JupyterLab user guide - Amazon SageMaker
Services or capabilities described in Amazon Web Services documentation might vary by Region. To see the differences applicable to the China Regions, see Getting Started with Amazon Web Services in China (PDF).

JupyterLab user guide

This guide shows JupyterLab users how to run analytics and machine learning workflows within SageMaker Studio. You can get fast storage and scale your compute up or down, depending on your needs.

JupyterLab supports both private and shared spaces. Private spaces are scoped to a single user in a domain. Shared spaces let other users in your domain collaborate with you in real time. For information about Studio spaces, see Amazon SageMaker Studio spaces.

To get started using JupyterLab, create a space and launch your JupyterLab application. The space running your JupyterLab application is a JupyterLab space. The JupyterLab space uses a single Amazon EC2 instance for your compute and a single Amazon EBS volume for your storage. Everything in your space such as your code, git profile, and environment variables are stored on the same Amazon EBS volume. The volume has 3000 IOPS and a throughput of 125 megabytes per second (MBps). You can use the fast storage to open and run multiple Jupyter notebooks on the same instance. You can also switch kernels in a notebook very quickly.
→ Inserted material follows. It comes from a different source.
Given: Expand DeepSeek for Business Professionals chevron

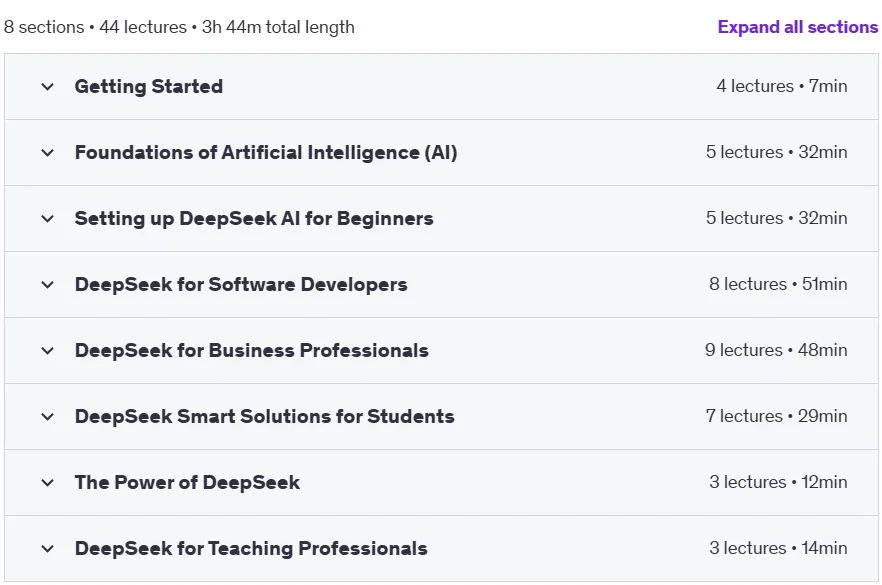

Your administrator has configured the default Amazon EBS storage settings for your space. The default storage size is 5 GB, but you can increase the amount of space that you get. You can talk to your administrator to provide you with guidelines.

You can switch the Amazon EC2 instance type that you’re using to run JupyterLab, scaling your compute up or down depending on your needs. The Fast launch instances start up much faster than the other instances.

Your administrator might provide you with a lifecycle configuration that customizes your environment. You can specify the lifecycle configuration when you create the space.

If your administrator gives you access to an Amazon EFS, you can configure your JupyterLab space to access it.

By default, the JupyterLab application uses the SageMaker distribution image. This includes support for many machine learning, analytics, and deep learning packages. However, if you need a custom image, your administrator can help provide access to the custom images.

The Amazon EBS volume persists independently from the life of an instance. You won’t lose your data when you change instances. Use the conda and pip package management libraries to create reproducible custom environments that persist even when you switch instance types.

To get started using JupyterLab, create a space or choose the space that your administrator created for you and open JupyterLab.

Use the following procedure to create a space and open JupyterLab.

To create a space and open JupyterLab
  1. Open Studio. For information about opening Studio, see Launch Amazon SageMaker Studio.

  2. Choose JupyterLab.

  3. Choose Create JupyterLab space.

  4. For Name, specify the name of the space.

  5. (Optional) Select Share with my domain to create a shared space.

  6. Choose Create space.

  7. (Optional) For Instance, specify the Amazon EC2 instance that runs the space.

  8. (Optional) For Image, specify an image that your administrator provided to customize your environment.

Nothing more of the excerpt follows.